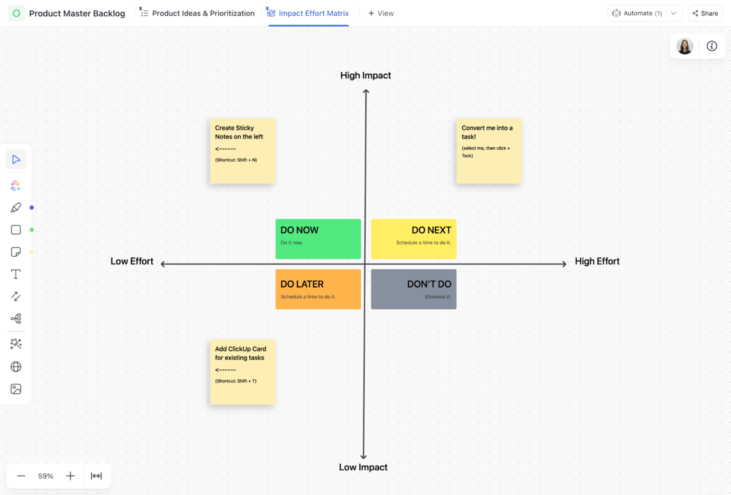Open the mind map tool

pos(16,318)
---
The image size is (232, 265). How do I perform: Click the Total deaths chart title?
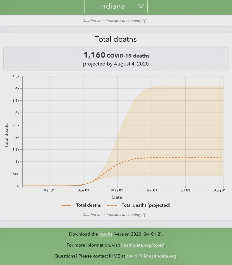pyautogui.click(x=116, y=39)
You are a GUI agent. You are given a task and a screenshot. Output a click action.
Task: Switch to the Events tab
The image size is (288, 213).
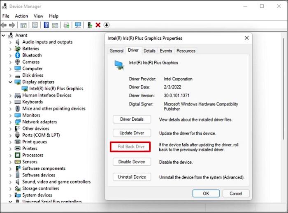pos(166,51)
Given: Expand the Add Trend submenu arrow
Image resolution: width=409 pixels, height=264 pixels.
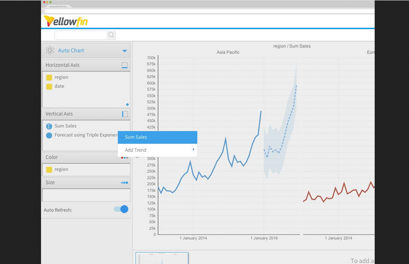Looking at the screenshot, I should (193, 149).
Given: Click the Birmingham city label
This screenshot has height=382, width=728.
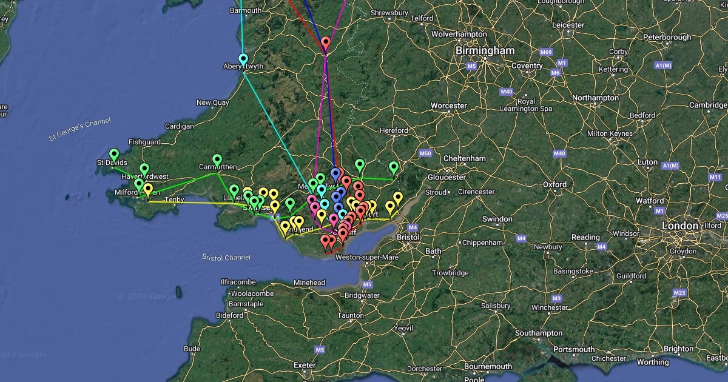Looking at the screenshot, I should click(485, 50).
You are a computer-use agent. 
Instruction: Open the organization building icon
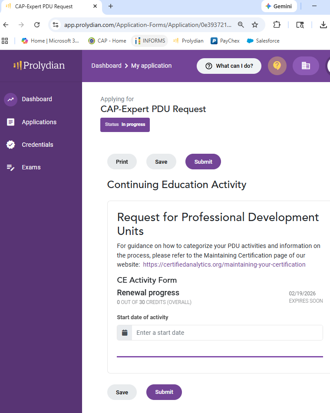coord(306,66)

Job: Repeat the data above verbatim from the line containing "The image size is (232, 265)." through the line containing "pos(166,51)", including both of those lines, and leave the pictures out.

Solution:
The image size is (232, 265). How do I perform: Click the Total deaths chart title?
pyautogui.click(x=116, y=39)
You are a GUI agent. You are given a task and a screenshot. Output a click action.
Task: Switch to the Events tab
The image size is (288, 213).
pos(166,51)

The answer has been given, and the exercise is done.